Work item >> Please make sure what you return matches the listing below exactly, minus its pictures.

+++++

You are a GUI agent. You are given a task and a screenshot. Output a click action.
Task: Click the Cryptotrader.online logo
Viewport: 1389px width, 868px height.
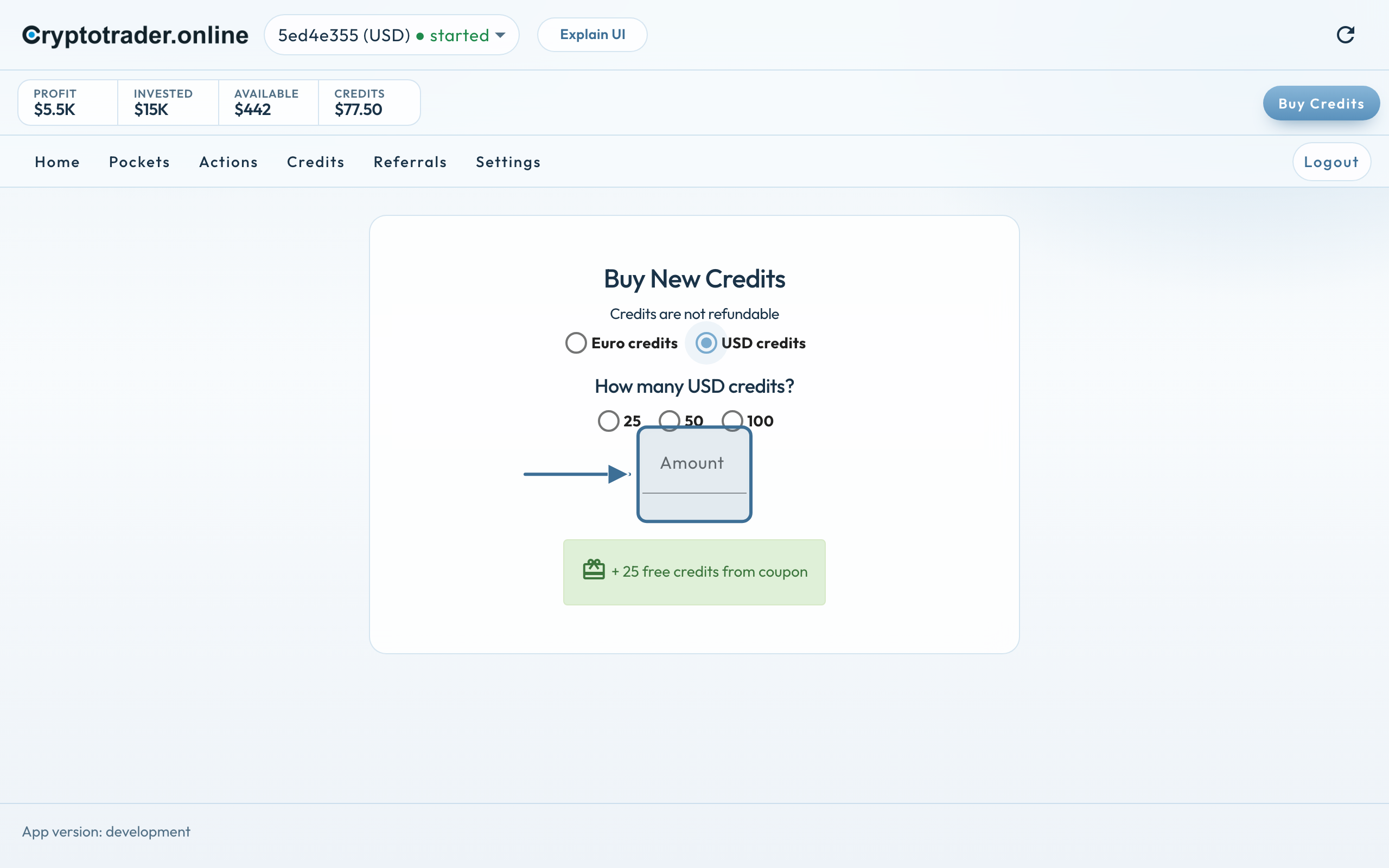click(x=136, y=35)
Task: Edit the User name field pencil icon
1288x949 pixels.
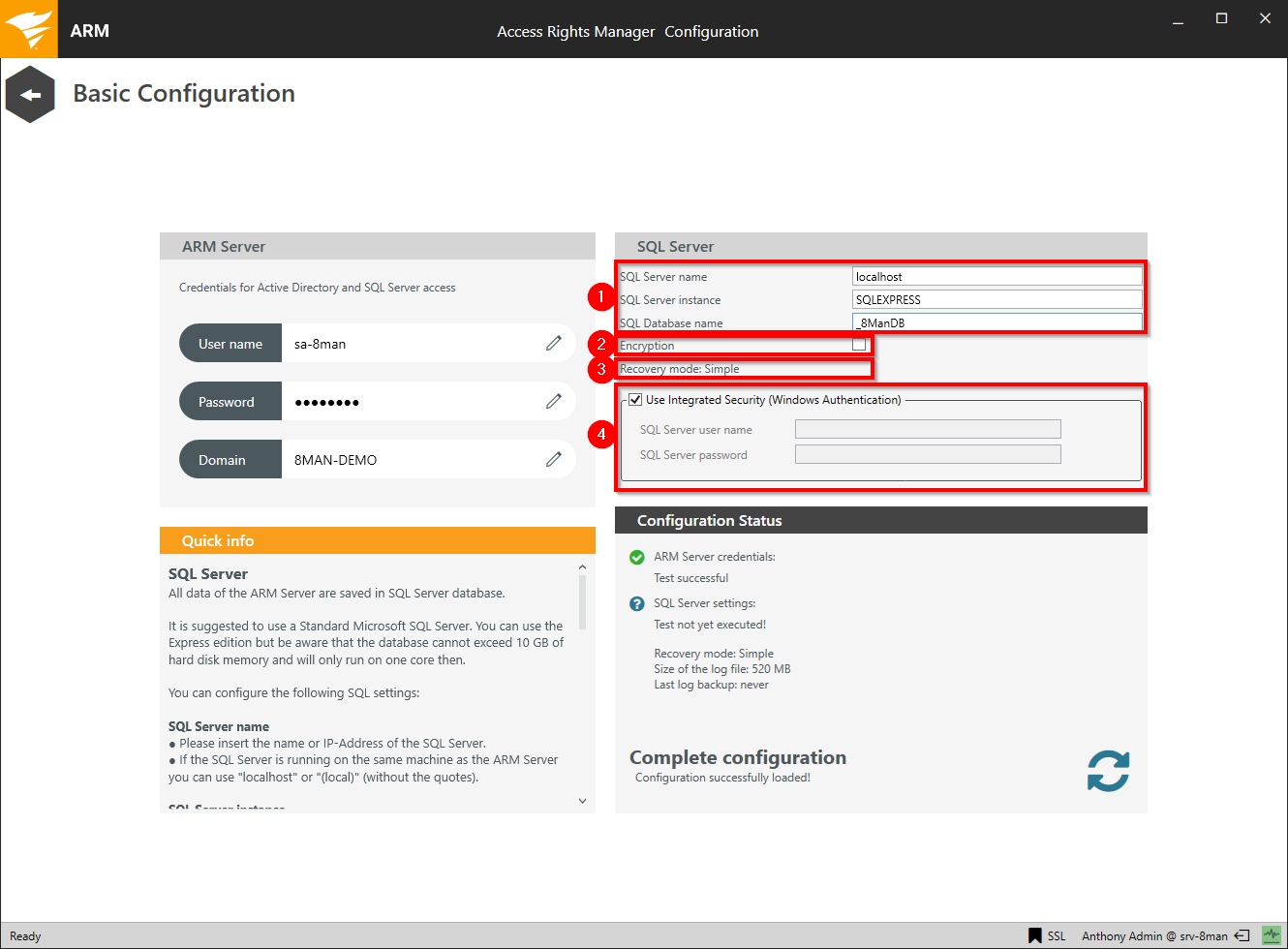Action: [553, 343]
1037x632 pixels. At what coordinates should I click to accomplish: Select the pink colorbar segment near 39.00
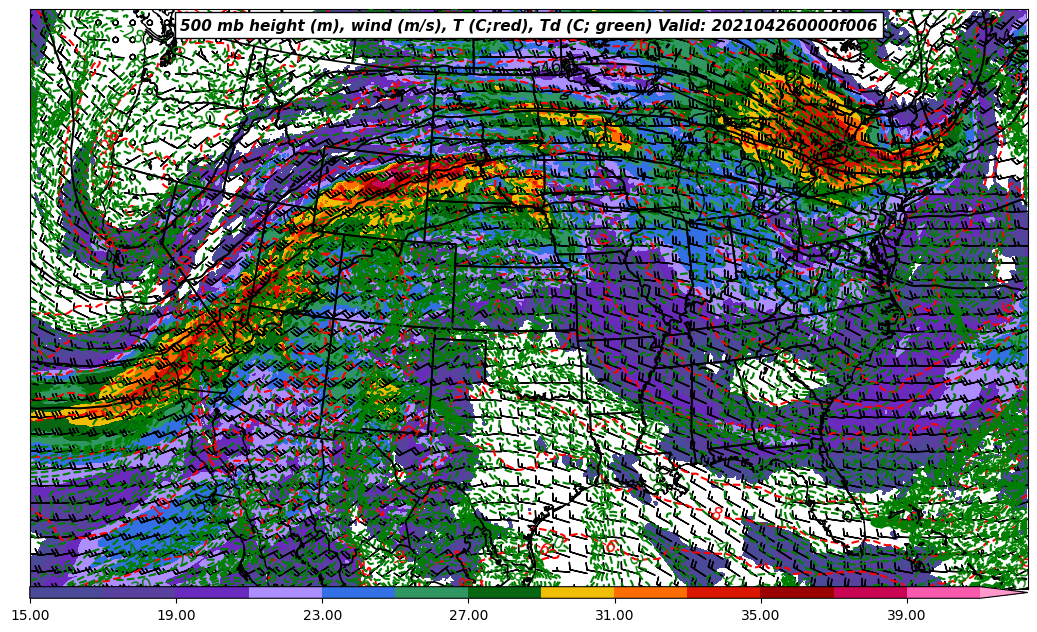942,593
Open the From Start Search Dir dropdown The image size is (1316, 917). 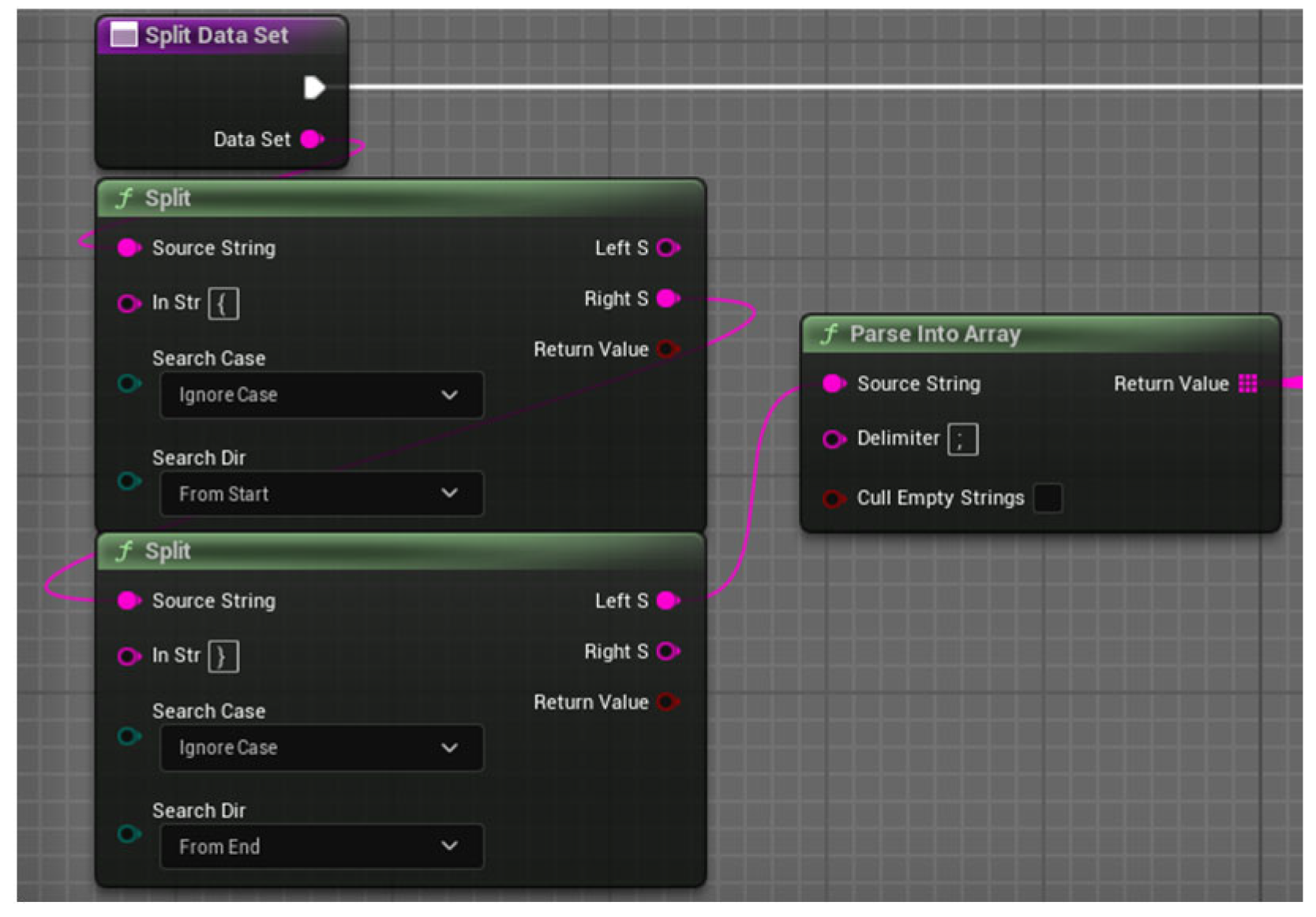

+++++

Response for this exercise >>
You are a GUI agent. You are given a task and a screenshot. Output a click action.
Task: Click the Cryptotrader.online logo
Viewport: 1389px width, 868px height.
click(x=136, y=35)
Task: Edit the User name field pencil icon
1288x949 pixels.
Action: [553, 343]
1037x632 pixels. At what coordinates should I click to accomplish: Select the pink colorbar segment near 39.00
942,593
Open the From Start Search Dir dropdown The image size is (1316, 917). 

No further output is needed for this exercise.